(Records in a dataset)
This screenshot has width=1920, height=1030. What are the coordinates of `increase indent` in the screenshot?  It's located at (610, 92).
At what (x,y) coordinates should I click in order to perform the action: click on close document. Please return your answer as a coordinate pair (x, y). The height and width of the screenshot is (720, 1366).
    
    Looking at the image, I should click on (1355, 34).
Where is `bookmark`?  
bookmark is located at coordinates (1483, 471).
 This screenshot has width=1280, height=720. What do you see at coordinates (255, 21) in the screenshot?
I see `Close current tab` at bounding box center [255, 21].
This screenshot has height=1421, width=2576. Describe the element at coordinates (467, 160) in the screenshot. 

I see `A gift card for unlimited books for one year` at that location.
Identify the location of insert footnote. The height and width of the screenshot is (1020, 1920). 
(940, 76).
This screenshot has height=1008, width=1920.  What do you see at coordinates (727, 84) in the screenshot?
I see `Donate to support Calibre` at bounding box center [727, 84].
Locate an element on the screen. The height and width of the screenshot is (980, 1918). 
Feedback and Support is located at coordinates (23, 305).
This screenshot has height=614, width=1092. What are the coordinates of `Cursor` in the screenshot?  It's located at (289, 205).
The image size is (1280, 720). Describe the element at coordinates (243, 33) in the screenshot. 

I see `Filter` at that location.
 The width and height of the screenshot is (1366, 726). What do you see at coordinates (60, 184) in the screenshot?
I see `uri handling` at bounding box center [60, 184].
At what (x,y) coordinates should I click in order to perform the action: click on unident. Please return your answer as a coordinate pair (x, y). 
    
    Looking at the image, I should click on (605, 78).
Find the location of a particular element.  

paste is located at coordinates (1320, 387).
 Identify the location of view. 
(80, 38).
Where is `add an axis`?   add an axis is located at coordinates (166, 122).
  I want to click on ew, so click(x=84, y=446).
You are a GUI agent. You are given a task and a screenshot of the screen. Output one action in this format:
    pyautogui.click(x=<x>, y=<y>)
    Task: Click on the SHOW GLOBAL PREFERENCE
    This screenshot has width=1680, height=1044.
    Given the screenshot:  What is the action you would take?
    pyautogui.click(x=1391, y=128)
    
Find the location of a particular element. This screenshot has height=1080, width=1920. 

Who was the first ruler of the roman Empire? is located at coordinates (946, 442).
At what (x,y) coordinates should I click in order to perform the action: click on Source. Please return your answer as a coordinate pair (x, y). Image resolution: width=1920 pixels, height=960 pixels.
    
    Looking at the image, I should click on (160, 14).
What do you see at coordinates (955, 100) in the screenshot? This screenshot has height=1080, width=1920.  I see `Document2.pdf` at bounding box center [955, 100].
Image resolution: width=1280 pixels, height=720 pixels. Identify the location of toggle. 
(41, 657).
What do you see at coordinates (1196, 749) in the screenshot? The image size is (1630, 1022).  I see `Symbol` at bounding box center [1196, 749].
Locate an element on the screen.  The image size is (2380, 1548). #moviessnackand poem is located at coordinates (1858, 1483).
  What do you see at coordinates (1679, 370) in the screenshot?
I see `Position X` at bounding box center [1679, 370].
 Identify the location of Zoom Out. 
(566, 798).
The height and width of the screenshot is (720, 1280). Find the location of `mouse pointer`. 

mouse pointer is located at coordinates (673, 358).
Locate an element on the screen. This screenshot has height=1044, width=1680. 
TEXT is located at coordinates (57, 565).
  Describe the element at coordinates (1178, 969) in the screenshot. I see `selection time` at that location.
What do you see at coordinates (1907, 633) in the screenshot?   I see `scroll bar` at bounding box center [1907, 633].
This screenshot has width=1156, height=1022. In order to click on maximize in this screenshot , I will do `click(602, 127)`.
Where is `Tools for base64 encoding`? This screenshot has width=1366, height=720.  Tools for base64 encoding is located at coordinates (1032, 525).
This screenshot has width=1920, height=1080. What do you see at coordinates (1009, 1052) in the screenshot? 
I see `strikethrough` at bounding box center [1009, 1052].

• _WORK TO COMPLETE_: Rewrite the stretch of data from the line containing "The height and width of the screenshot is (720, 1280)." through the line containing "coordinates (1032, 525)." as a Markdown table with the columns "Row" and "Line", leaving out blank lines.

• _EXERCISE OUTPUT_:
| Row | Line |
|---|---|
| 1 | The height and width of the screenshot is (720, 1280). Find the location of `mouse pointer`.  |
| 2 | mouse pointer is located at coordinates (673, 358). |
| 3 | Locate an element on the screen. This screenshot has height=1044, width=1680.  |
| 4 | TEXT is located at coordinates (57, 565). |
| 5 |   Describe the element at coordinates (1178, 969) in the screenshot. I see `selection time` at that location. |
| 6 | What do you see at coordinates (1907, 633) in the screenshot?   I see `scroll bar` at bounding box center [1907, 633]. |
| 7 | This screenshot has width=1156, height=1022. In order to click on maximize in this screenshot , I will do `click(602, 127)`. |
| 8 | Where is `Tools for base64 encoding`? This screenshot has width=1366, height=720.  Tools for base64 encoding is located at coordinates (1032, 525). |